Milano, 25 mag. (askanews) – Penny Italia, catena di discount del gruppo tedesco Rewe, smentisce l’uscita dal nostro mercato. “Penny Italia non è oggetto di alcuna vendita – fa sapere l’azienda – Il gruppo Rewe conferma pienamente il proprio impegno nel mercato italiano, ritenuto strategico. Penny Italia è attualmente impegnata in un percorso strutturato di sviluppo e trasformazione, supportato da investimenti concreti in modernizzazione della rete vendita, ottimizzazione della logistica, sostenibilità ambientale e nuove aperture già pianificate per l’anno in corso”.
Dopo le indiscrezioni riportare dal Corriere della Sera in un articolo pubblicato ieri, la catena di discount definisce “totalmente infondati, privi di riscontro e gravemente lesivi dell’immagine, della reputazione e dell’attività aziendale” i contenuti dell’articolo.
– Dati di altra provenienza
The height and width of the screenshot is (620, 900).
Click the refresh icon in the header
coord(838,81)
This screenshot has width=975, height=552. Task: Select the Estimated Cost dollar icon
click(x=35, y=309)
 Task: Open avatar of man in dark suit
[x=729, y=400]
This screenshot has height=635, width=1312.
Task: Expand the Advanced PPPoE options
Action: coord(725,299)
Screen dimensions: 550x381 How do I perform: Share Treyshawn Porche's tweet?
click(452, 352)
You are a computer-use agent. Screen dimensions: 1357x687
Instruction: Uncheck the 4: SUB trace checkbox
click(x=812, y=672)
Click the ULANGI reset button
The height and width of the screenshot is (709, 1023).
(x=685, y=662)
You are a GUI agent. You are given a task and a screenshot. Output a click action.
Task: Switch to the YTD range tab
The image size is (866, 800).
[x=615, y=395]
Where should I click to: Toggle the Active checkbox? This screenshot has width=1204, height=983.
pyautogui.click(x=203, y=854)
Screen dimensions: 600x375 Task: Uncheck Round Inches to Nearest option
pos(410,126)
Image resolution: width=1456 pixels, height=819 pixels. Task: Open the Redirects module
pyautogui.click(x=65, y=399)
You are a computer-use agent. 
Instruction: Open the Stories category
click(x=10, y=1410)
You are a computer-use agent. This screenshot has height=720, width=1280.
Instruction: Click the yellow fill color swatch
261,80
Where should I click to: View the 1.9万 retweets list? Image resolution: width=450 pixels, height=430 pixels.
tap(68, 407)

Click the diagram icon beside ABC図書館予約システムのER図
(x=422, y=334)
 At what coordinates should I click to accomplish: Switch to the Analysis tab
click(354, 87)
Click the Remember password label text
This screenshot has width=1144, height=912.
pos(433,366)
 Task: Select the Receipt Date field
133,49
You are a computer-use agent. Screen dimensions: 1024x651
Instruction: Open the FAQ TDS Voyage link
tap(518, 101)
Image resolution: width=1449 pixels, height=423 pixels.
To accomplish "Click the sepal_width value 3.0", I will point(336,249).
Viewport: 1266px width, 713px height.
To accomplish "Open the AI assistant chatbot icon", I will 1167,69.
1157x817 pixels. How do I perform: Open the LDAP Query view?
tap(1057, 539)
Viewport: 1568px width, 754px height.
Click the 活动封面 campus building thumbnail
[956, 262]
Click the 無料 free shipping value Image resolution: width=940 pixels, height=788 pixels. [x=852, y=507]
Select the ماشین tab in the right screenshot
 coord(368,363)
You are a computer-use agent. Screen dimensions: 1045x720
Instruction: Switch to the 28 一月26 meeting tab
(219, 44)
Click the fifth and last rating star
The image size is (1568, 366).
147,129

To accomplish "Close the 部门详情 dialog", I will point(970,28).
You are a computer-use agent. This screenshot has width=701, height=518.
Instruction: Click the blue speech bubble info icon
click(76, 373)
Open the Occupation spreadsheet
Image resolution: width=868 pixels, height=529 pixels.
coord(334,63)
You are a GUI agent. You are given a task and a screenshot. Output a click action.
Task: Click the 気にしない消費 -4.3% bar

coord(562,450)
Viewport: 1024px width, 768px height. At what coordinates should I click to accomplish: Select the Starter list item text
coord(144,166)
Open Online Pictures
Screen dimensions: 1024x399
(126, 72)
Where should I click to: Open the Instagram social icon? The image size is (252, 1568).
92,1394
E precisa che “per rafforzare la nostra prospettiva di lungo periodo, è opportuno inoltre evidenziare che l’azienda è, in linea di principio, sia in grado che intenzionata a realizzare ulteriori acquisizioni”.
Penny Italia è il discount alimentare del gruppo Rewe, uno dei gruppi commerciali leader sul mercato tedesco. L’insegna in Italia nasce nel 1994 da una joint venture tra Rewe e Esselunga, con l’apertura del primo punto vendita a Cremona. Nel 1999, il gruppo di Caprotti esce, e Penny passa interamente al gruppo Rewe. Nel 2000 acquisisce più di 50 punti vendita dalla Plus Italia in Liguria, Toscana e Umbria; oggi è presente sul territorio con più di 450 punti vendita a gestione diretta, serviti da 7 centri di distribuzione e con oltre 4.200 collaboratori.